Bottom line, I now am embarking on a series of small, incremental steps to attack the fear & eventually overcome it.
As part of the recovery process, I sing praise songs, pray for God’s hand to guide my own on the steering wheel, & to send his angels to sit with me in the car while I drive.
Please pray for me to recover as it limits my employment opportunities as well as puts additional driving load on my loving spouse.
Thanks again for all of your encouraging words – you are a blessing.
Regards,
@itmattersmost
@Sam – your journey will be an amazing one! I’m excited for you! Growing up in this day and age with the resources that you have at hand – very exciting. You are smart, beautiful and very talented and will make a huge impact in this world that we live!
@Chris – wow, your journey is one so many are embarking on and unfortunately you guys are forced down this road many times. But, learning to stand and walk again will give you the confidence you need to keep going, keep putting one foot infront of the other – to never give up. If there is one thing that I know for certain…that is there is always hope. If the sun comes up, hope is with it. Always! Thank you for the photo comment as well. I love the ocean, nothing like it. That photo came out better than I could have hoped.
@itmattersmost – I will be praying for you! Recovery from this is a scary thing as it limits you so very much. Keep taking those small steps, don’t give up. Every step gets you closer, encourages your heart and tells your mind that you can do this.
Thank you all for taking the time to stop and comment! YOU have encouraged me by doing so!
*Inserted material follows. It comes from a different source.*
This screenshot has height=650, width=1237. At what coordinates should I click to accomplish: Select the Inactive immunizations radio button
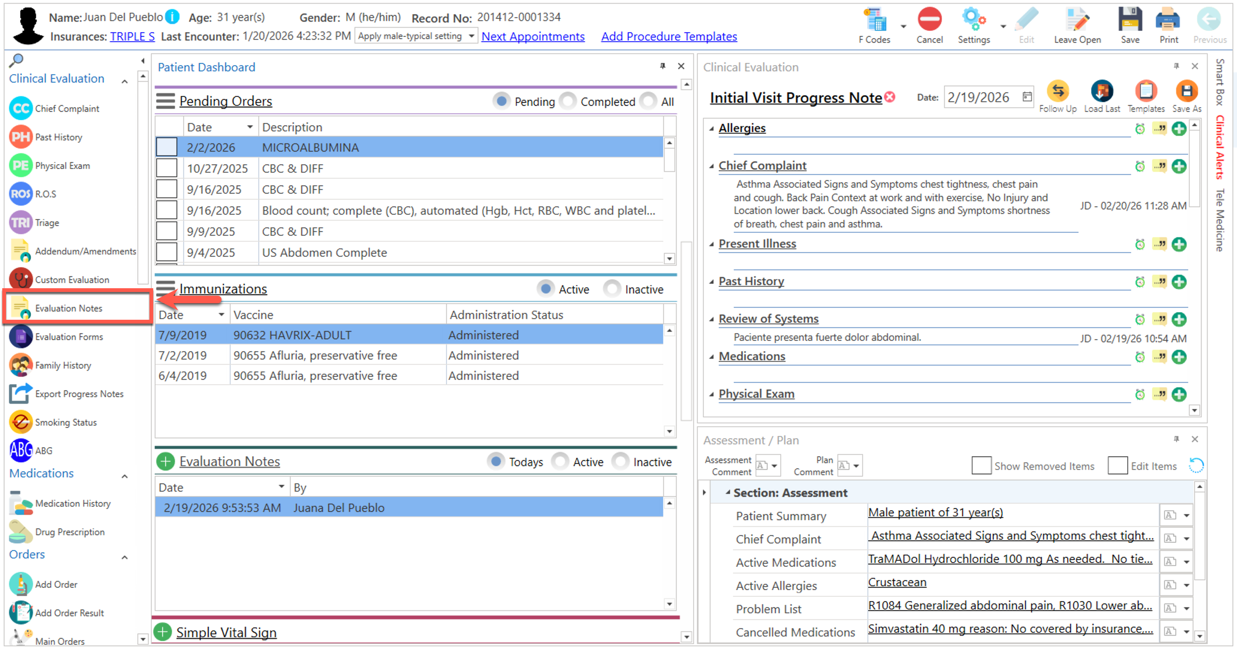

Let’s keep moving forward together!
{{HUGS}} Yall
@spreadingJOY
Hey Re I loved this post it made me sort of emotional because I am on the journey right now looking at the moutian that has the road and I’m trying to see through all the fog to get to the JOY I am a fighter and I will do my best to get employment and continue blogging and praying and Tworshipping to see my way through and continue to seek prayers and encouragment from you and all of my twitter family. continue to do these post it really helps! love ya RE -(Joyful_Delight/Joycie) With the help of the Lord definitely 🙂 I can’t do anything without HIM….
I love that you are a fighter and that you are writing again.
I love how free spirited you are and I know that you’ll come out of the trial like gold!
I will be praying for you. I’ve enjoyed your updates, as I get them by email. I need to get caught up and go comment on them. 🙂
Thank you for all you do, for how you encourage and keep going Joycie!!! You will make it and help many others along the way!!
{{HUGS}}
Marie recently posted..Shine for HIM
Whao,i love this,just the words i needed this morning,thank you for sharing. I will also like to encourage everyone with this; Go as far as you can see; when you get there, you’ll be able to see farther. J. P. Morgan. God bless.
Sometimes those steps are super scary!! But once we just muster up the courage to just go…it gets easier and easier!!
Thank you for taking the time to encourage others!! I love that quote!!